La méfiance du père est compréhensible, pourtant la remarque de Cassian arrache un tic nerveux à la druidesse qui ose enfin bouger, s'arrache à sa posture de statue macabre pour porter son regard sur le Rahjak en peine.

« Mon nom est Varghause Braghan, je suis druidesse Naori... Ce qui par définition, veut dire que médicalement parlant je suis plus fiable que les empoisonneurs. »

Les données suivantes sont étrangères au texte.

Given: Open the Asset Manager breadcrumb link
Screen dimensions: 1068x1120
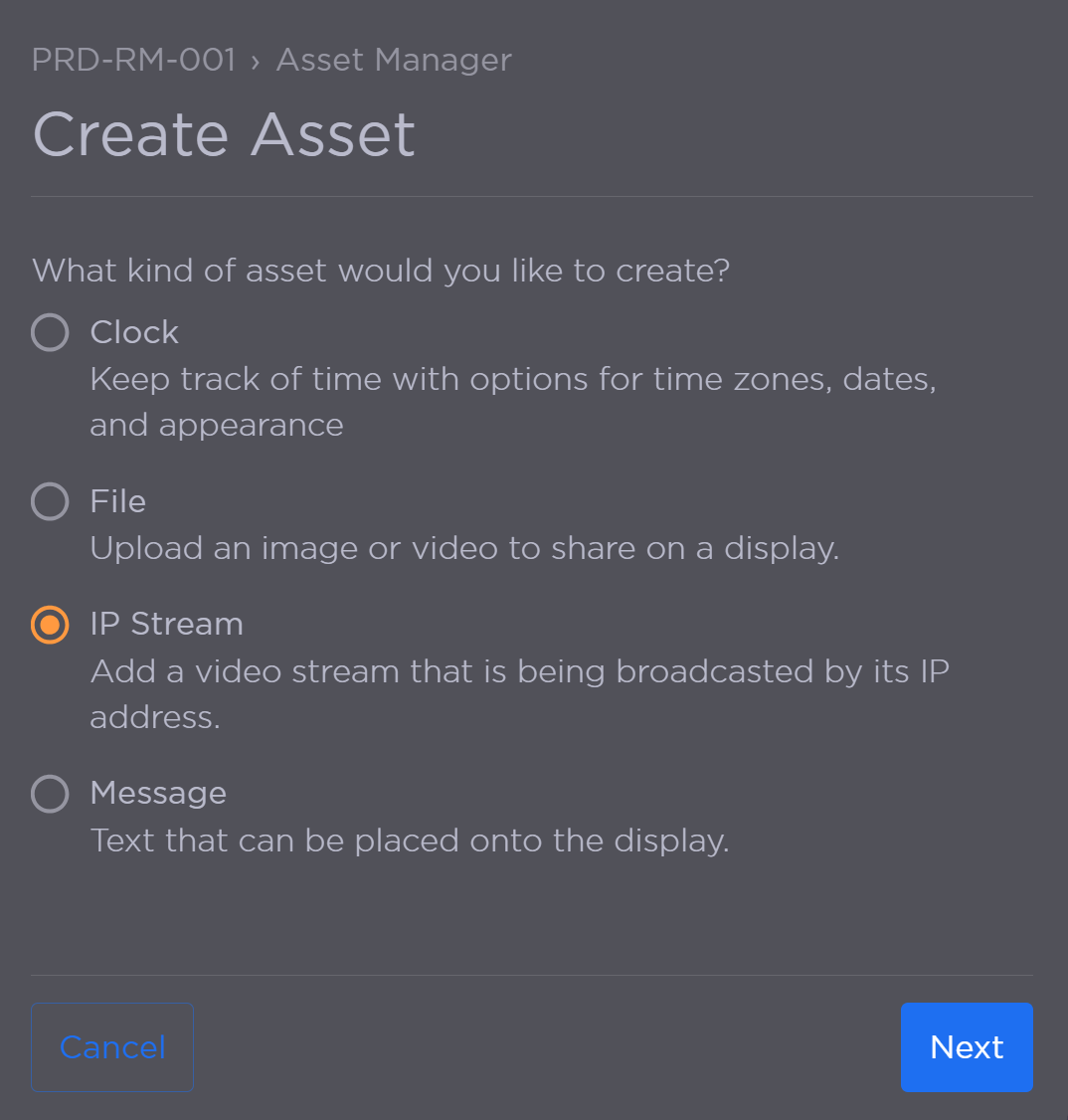Looking at the screenshot, I should (x=394, y=60).
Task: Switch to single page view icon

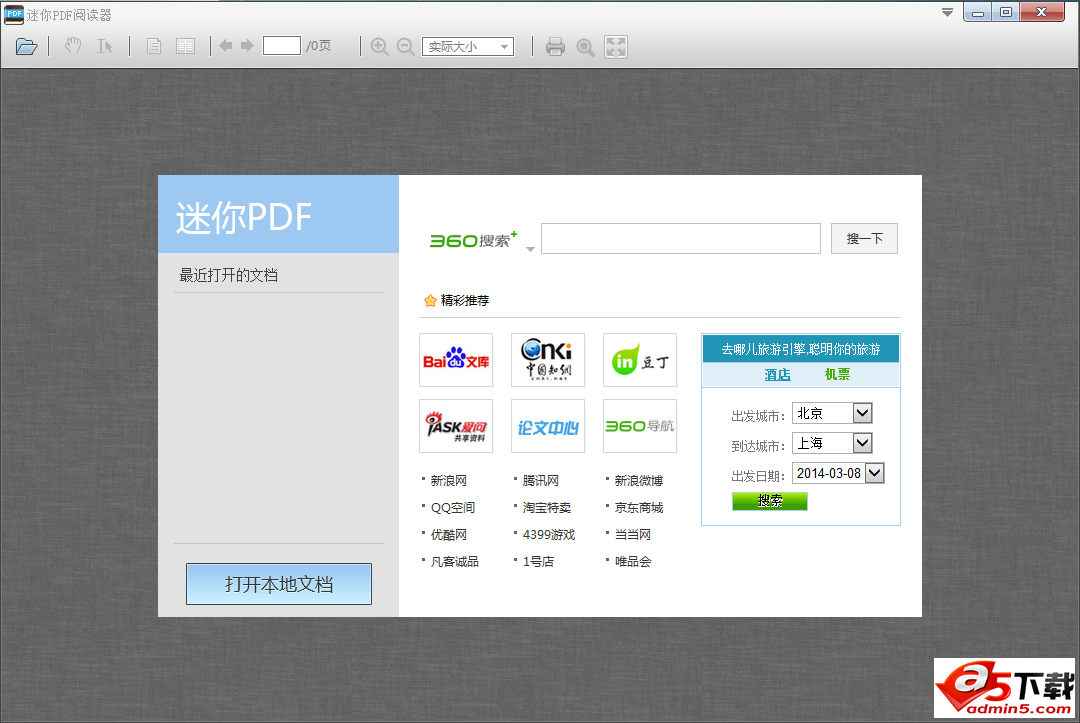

Ses mots s'accompagnent d'un rictus sournois alors que ses yeux plus clairs que jamais sur son teint cireux, toise Cassian avec amertume. Il aurait été plus agaçant encore de préciser qu'elle ne facturerait pas ses honoraires, qu'elle était là de son plein gré pour sauver une vie par élan d'altruisme, mais son comparse n'aurait sans doute pas apprécié la pique. Alors elle se tait Varghause, oublie sa rancoeur pour observer un père au cœur lourd d'angoisse, embrasser sa fille. Le baiser sonne comme un adieu et lui rappelle cruellement son triste sort. Une boule au ventre, elle observe Cerkhòt partagé entre la douleur et la férocité de la haine. Deux sentiments qu'elle ne connaissait que trop bien. N'avait-elle pas elle-même perdu un enfant ? Elle savait comme il était violent de vivre avec ce sentiment d'incertitude, de savoir la mort planer au-dessus de sa tête et d'être totalement impuissant. Malgré son intense froideur et son détachement, Varghause se laisse envahir par une vague d'empathie alors que le rahjak finit par de quitter la pièce malgré la peur de sa fille qui tente de le retenir. Alors que le silence retombe, Varghause réalise qu'elle a cesser de respirer tout au long de cette scène, de peur de briser cet instant entre l'homme et son enfant, un instant qui sera probablement leur dernier. C'est finalement la voix de Cassian, sifflante à souhait, qui la sort de ses pensées.

Mets-toi à l'aise.


« Ah, euh... oui, merci. »


Minaude Varghause d'un ton faible. Le tabouret est déjà près, la commode à sa disposition et sans un mot de plus, la sinistre femme se défait de son lourd manteau. Dos tourné à Cassian, elle évite de le regarder, alors que d'un geste habile elle vient s'emparer de sa tignasse pour la natter d'un geste machinal. Libérer de ce voile bouclée, le haut de son dos est visible, une partie du tatouage qui l'orne avec. Si d'antan cette vue aurait pu offrir une vision onirique, il n'en était plus rien à présent. Le tissu de la robe baillait sous la perte de poids effrayante qu'avec subit la druidesse au cours des mois, à chaque geste, ce n'est plus le muscle qui roule sous sa peau, mais ses os. La pointe de ses clavicules, l'arrondi de ses vertèbres et alors qu'elle se tourne pour enfin lui faire face, la cicatrice semblé amoindrit, misérable face à un corsage presque vide de chair et de graisse. Envolé les jolies formes qu'il avait si bien connues. Cadavérique, la femme vient poser son postérieur sur le tabouret, posant sa besace à ses pieds et se penche, voûtant le dos et accentuant la vue des os saillants sous sa peau. Quel atroce spectacle, on l'aurait cru aux portes de la mort.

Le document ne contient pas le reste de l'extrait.